_SHORT EXERCISE_
Copy out every line of the material below word for word, leaving out the pictures.

_TASK DATA_
┄┄┄┄┄┄

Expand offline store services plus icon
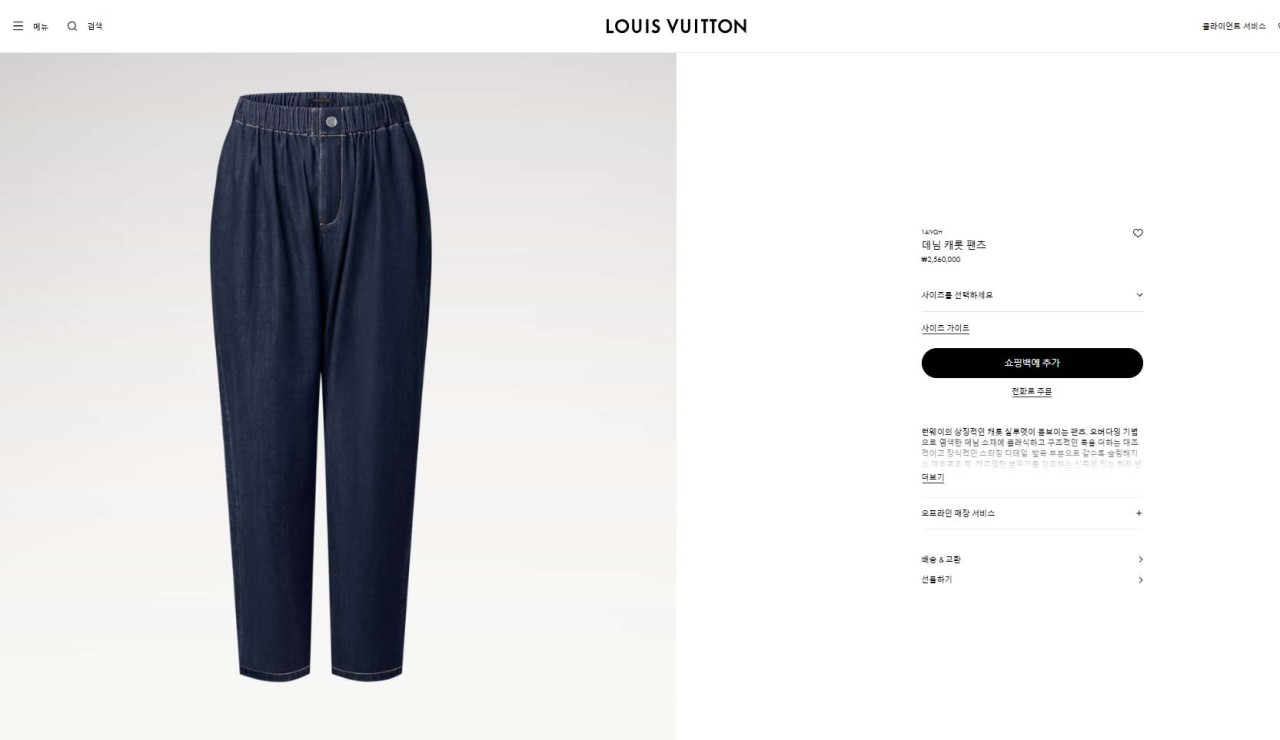1280x740 pixels. coord(1139,513)
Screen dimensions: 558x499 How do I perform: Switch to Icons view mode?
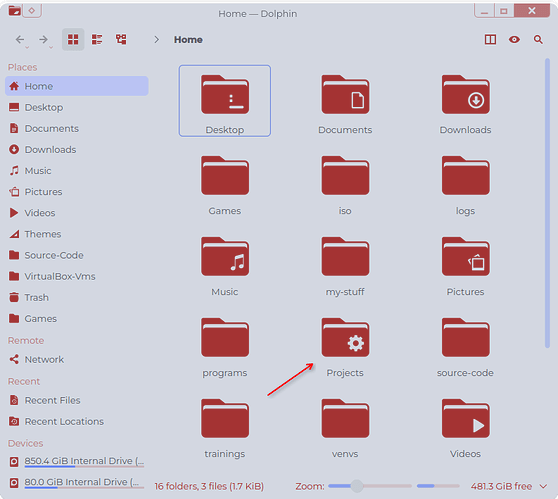coord(73,39)
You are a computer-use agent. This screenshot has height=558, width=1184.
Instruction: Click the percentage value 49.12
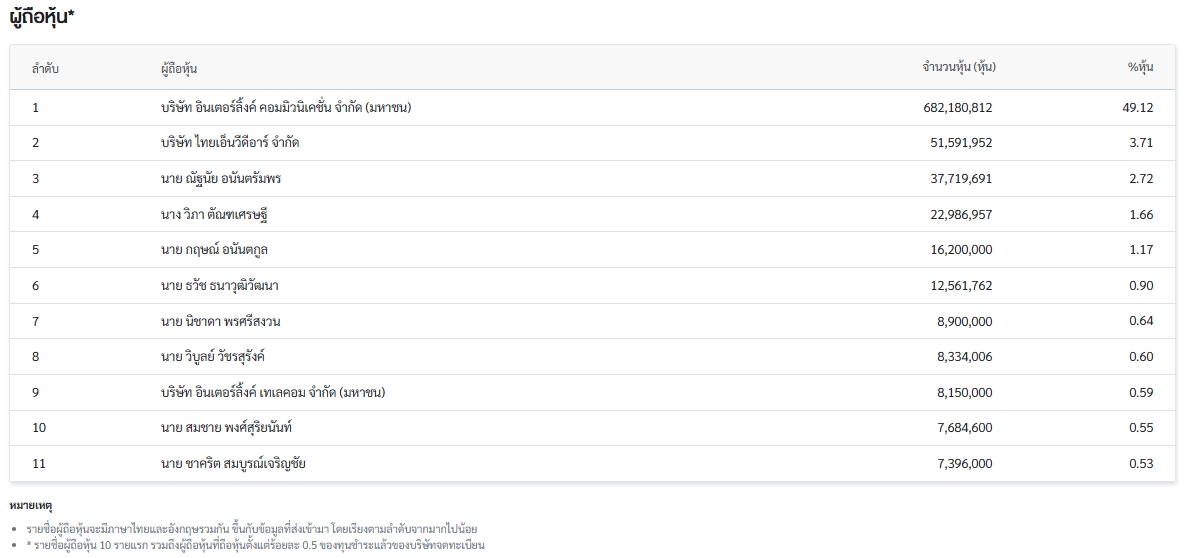1137,107
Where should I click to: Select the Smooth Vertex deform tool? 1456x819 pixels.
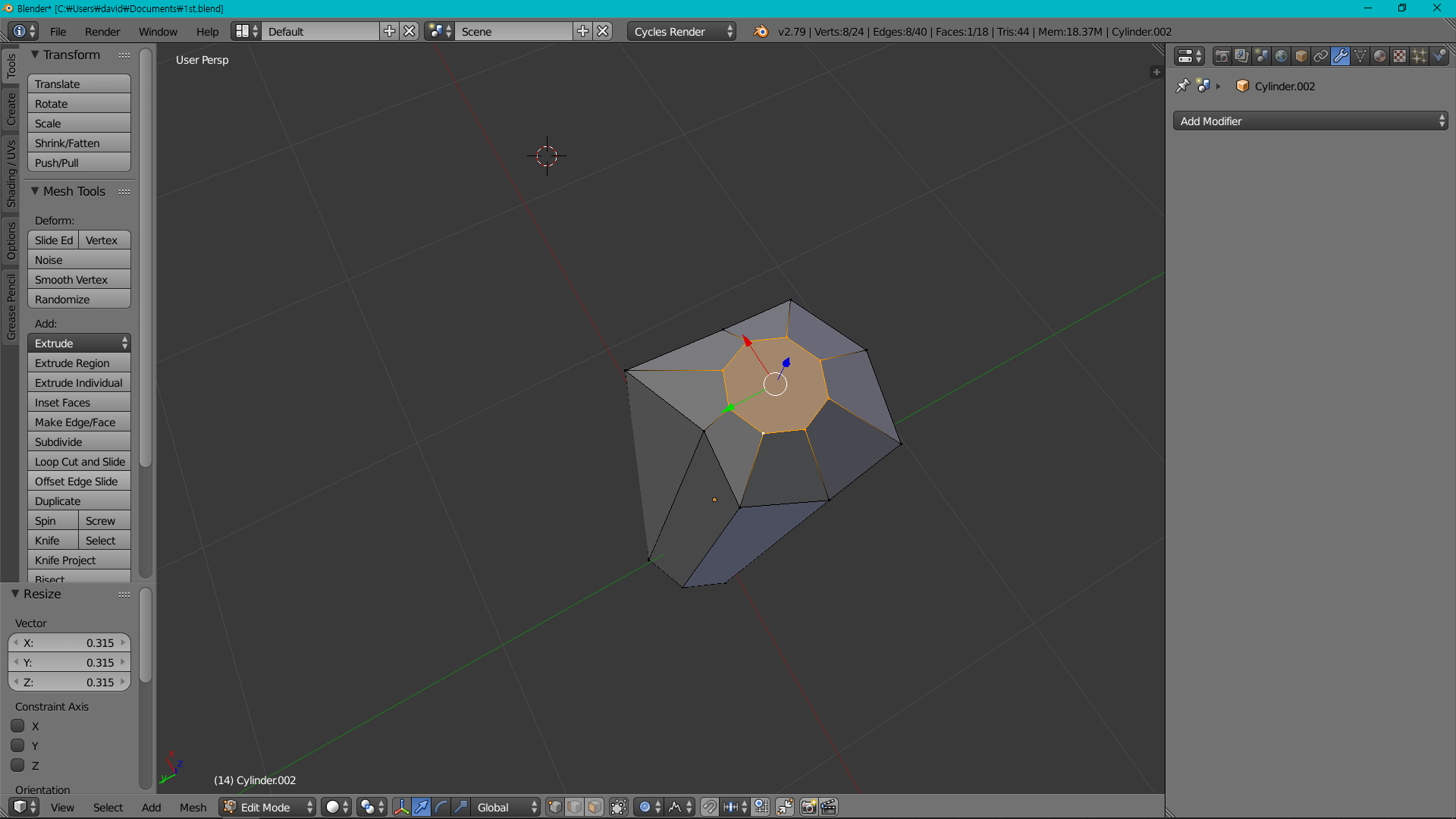click(x=80, y=279)
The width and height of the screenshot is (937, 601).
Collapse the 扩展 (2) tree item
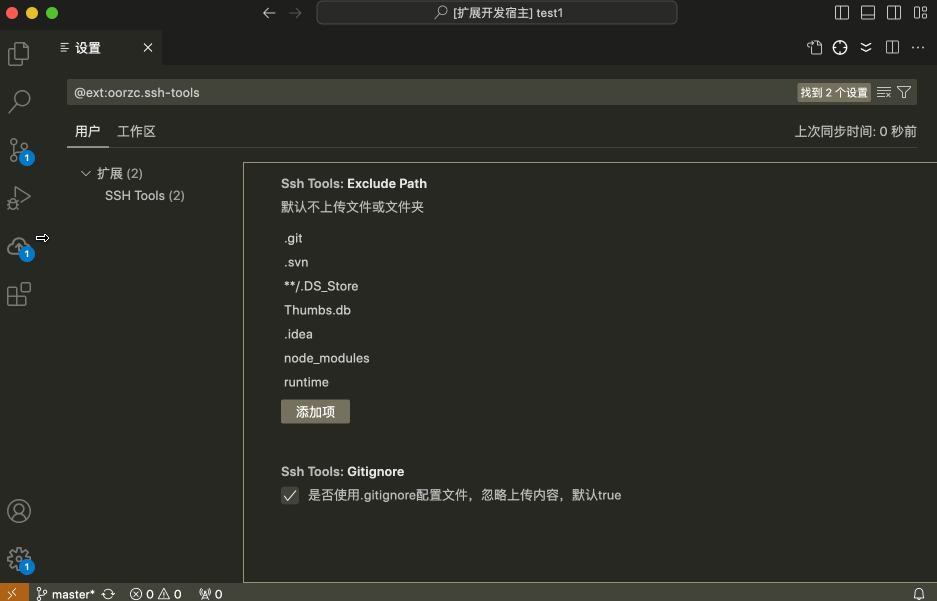click(x=86, y=172)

┄┄┄┄┄┄

_SOLVED EXERCISE_
Expand offline store services plus icon
1280x740 pixels. coord(1139,513)
Screen dimensions: 558x499 How do I perform: Switch to Icons view mode?
coord(73,39)
You are a computer-use agent. This screenshot has height=558, width=1184.
Instruction: Click the percentage value 49.12
1137,107
Where should I click to: Select the Smooth Vertex deform tool? 1456x819 pixels.
click(x=80, y=279)
The width and height of the screenshot is (937, 601).
Collapse the 扩展 (2) tree item
click(x=86, y=172)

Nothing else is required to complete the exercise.